Adapun, parang bungkul adalah senjata tajam khas masyarakat Kalsel, khususnya orang Dayak Bukit dan Banjar Hulu. Parang bungkul bisa digunakan sebagai alat pertanian, berburu binatang di hutan, dan juga sebagai alat perang. ”Parang bungkul adalah senjata yang dulu dipakai Pangeran Antasari dan Demang Lehman untuk melawan penjajahan Belanda,” kata Faisal.
KOMPAS/JUMARTO YULIANUS
Benda pusaka koleksi Museum Rakyat Hulu Sungai Selatan turut dipajang dalam kegiatan Pameran Temporer di Museum Wasaka, Banjarmasin, Kalimantan Selatan, Jumat (14/10/2022). Berbagai senjata pusaka dan rajah (wafak) khas Kalimantan dipamerkan dalam rangka memperingati Hari Museum Indonesia 2022.
Ketua Ormas Wasaka Koordinator Wilayah Banjarmasin H Rahmadi menuturkan, sumpit merupakan senjata andalan suku Dayak untuk berburu dan melumpuhkan musuh di zaman penjajahan. Senjata ini sangat ditakuti tentara penjajah. Jika terkena anak sumpit yang beracun, musuh akan merasa sangat tersiksa sebelum akhirnya tewas.
”Zaman dulu, suku Dayak dijuluki ’pasukan hantu’ oleh tentara penjajah Belanda. Itu karena dengan senjata sumpit, mereka bisa membunuh musuh dalam senyap,” ujarnya.
Di masa lalu, lanjut Rahmadi, sumpit juga sekaligus berfungsi sebagai tombak. Karena itu, pada ujung sumpit terdapat mata tombak dari besi atau baja. ”Kalau musuh atau buruan tidak mati terkena anak sumpit, akan dikejar dan ditikam dengan tombak,” katanya.
KOMPAS/JUMARTO YULIANUS
Pengunjung melihat berbagai macam jenis senjata tajam khas Kalimantan yang dipajang dalam kegiatan Pameran Temporer di Museum Wasaka, Banjarmasin, Kalimantan Selatan, Jumat (14/10/2022). Pameran tersebut digelar dalam rangka memperingati Hari Museum Indonesia 2022.
Seni pusaka
Menurut Faisal, sebagian orang masih menganggap orang-orang yang hobi mengoleksi senjata pusaka adalah para preman. Padahal, sejatinya tidaklah demikian. Sekitar 500 orang dari berbagai latar belakang profesi dan pekerjaan yang tergabung dalam Ormas Wasaka justru berupaya menjaga warisan budaya nenek moyang.

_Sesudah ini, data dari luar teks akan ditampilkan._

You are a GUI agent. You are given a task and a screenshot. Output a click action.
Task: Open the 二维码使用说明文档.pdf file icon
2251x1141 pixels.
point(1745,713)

”Orang yang hobi mengoleksi senjata pusaka tidaklah identik dengan orang yang suka berkelahi, tetapi orang-orang yang menyukai seni dan budaya, khususnya seni pusaka. Senjata pusaka itu berkaitan dengan sejarah, perjuangan, dan juga hal-hal mistik,” tuturnya.

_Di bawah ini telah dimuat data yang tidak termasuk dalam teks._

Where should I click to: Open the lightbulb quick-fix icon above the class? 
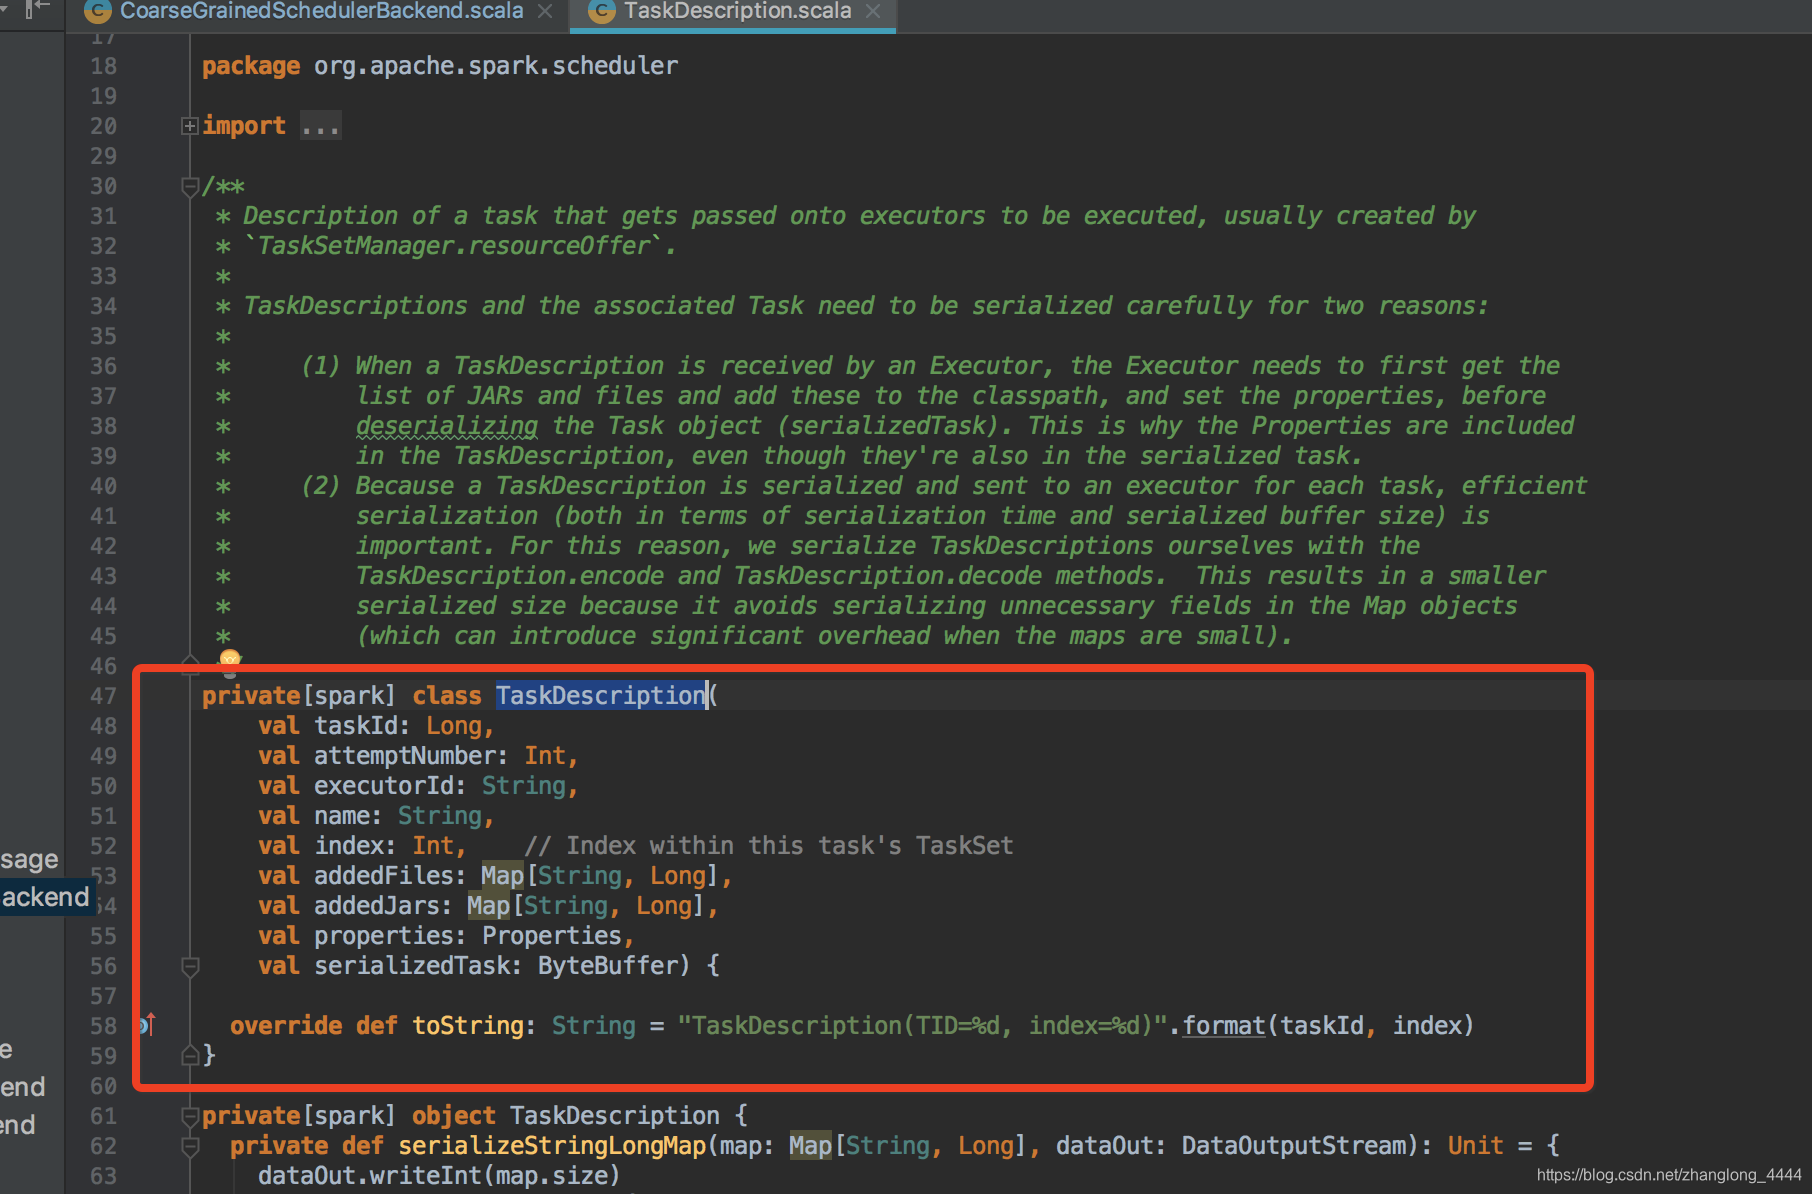(x=228, y=660)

Melalui Pameran Temporer, lanjut Faisal, pihaknya ingin memperkenalkan seni pusaka kepada masyarakat luas, bahwasanya berbagai jenis senjata pusaka itu tidak hanya untuk berperang, tetapi juga untuk dicintai budayanya, seninya, dan sejarahnya. Masyarakat juga perlu mengetahui bagaimana merawat benda-benda pusaka yang sudah tua itu dengan cara yang benar.

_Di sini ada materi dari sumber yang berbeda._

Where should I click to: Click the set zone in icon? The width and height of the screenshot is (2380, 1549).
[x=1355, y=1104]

”Besi pusaka memerlukan perawatan khusus. Di samping untuk menjaga fisiknya, juga untuk menjaga daya magisnya,” ujarnya.
Untuk itu, Ormas Wasaka rutin menggelar ritual adat Maturi Dahar di Makam Sultan Suriansyah setiap bulan Maulid. Tujuannya untuk membersihkan dan memandikan besi-besi pusaka dengan air kembang. Setelah dimandikan, benda-benda pusaka itu dikeringkan, diberi wewangian, dan dibacakan doa untuk keselamatan.
”Kalau bukan kita yang mengenalkan dan melestarikan seni pusaka serta budaya asli Kalimantan, siapa lagi?” kata Faisal.